Sunday 8 April 2012

My thoughts on unappeasable fans.

Two topics in the gaming and film circles that've caught my interest recently, Mass Effect 3 and Michael Bay's Teenage Mutant Ninja Turtles. Both are intellectual properties who fans recently have shouted about for not being how they want and why I think this is absolutely ridiculous. I should stress, I haven't played any Mass Effect games, nor am I a fan of any Teenage Mutant Ninja Turtles media, so this point of view is strictly based on my opinion.

Mass Effect 3
Mass Effect 3 was given a lot of criticism recently due to having a controversial ending, I.E, an apparently open ended game where your choices altered the course of the story, ended up having only one conclusion, one that didn't correspond to choices the player made. This does sound like a problem, but I might add these points:

It's a story, you can never be in control of a story unless you're the writer. No matter how it appears, you're only going on a predetermined path set by the writer, the writer clearly wanted all possible stories to converge on one simple truth, whatever it is.

_THE TASKS_
A: Summarize the post on unappeasable fans in two sentences.
B: Return the stretch of the post on unappeasable fans from "My thoughts on" through "on my opinion.", copied word for word.

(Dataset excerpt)
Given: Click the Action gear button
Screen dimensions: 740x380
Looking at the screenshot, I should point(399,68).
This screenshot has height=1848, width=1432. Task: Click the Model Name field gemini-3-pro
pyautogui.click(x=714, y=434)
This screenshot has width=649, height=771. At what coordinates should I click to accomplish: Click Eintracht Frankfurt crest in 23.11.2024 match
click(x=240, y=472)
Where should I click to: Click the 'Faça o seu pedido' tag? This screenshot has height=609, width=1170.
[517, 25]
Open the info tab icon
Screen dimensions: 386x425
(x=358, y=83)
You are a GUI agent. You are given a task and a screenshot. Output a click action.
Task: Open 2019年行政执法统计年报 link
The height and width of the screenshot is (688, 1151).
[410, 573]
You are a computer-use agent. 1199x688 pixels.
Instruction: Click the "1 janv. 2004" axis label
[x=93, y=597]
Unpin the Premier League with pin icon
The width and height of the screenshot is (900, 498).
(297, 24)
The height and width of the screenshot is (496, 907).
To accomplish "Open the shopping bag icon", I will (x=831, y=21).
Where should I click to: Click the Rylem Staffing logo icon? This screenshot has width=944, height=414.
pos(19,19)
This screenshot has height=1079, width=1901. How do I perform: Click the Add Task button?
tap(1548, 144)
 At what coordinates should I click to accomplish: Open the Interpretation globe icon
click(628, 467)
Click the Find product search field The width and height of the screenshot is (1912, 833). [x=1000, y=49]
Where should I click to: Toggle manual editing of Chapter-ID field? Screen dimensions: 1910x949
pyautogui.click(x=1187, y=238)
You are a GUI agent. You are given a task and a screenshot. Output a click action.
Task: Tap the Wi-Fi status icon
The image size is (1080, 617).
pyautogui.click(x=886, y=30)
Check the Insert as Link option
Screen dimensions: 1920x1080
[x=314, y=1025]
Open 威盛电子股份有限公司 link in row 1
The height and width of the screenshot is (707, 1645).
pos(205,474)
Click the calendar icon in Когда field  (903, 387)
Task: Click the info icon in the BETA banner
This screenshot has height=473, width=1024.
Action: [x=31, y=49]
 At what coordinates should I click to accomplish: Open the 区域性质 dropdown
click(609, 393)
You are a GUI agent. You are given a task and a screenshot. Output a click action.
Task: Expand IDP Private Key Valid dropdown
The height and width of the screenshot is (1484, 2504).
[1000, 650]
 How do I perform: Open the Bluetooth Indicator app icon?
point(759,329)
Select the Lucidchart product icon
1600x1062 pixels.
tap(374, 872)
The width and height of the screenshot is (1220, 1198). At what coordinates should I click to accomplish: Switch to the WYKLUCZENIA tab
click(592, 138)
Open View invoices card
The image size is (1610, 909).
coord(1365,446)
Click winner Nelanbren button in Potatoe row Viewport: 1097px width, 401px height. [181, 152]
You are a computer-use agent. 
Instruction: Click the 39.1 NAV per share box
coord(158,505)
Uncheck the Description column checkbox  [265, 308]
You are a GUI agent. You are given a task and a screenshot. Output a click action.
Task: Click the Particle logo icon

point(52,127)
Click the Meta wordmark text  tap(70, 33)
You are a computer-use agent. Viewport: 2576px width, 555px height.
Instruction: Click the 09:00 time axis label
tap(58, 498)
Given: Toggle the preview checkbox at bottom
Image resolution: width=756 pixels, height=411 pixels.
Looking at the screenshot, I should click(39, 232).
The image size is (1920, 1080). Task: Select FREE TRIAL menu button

_OUTPUTS BY TASK_
A: The post on unappeasable fans calls it ridiculous that fans have been shouting about Mass Effect 3 and Michael Bay's Teenage Mutant Ninja Turtles for not being how they want, although the writer has played no Mass Effect games and is not a fan of any Teenage Mutant Ninja Turtles media. It explains that Mass Effect 3 was criticized because its apparently open-ended, choice-driven story has only one conclusion, and it argues that the player can never control a story, since the player only follows a predetermined path set by the writer.

B:
My thoughts on unappeasable fans.

Two topics in the gaming and film circles that've caught my interest recently, Mass Effect 3 and Michael Bay's Teenage Mutant Ninja Turtles. Both are intellectual properties who fans recently have shouted about for not being how they want and why I think this is absolutely ridiculous. I should stress, I haven't played any Mass Effect games, nor am I a fan of any Teenage Mutant Ninja Turtles media, so this point of view is strictly based on my opinion.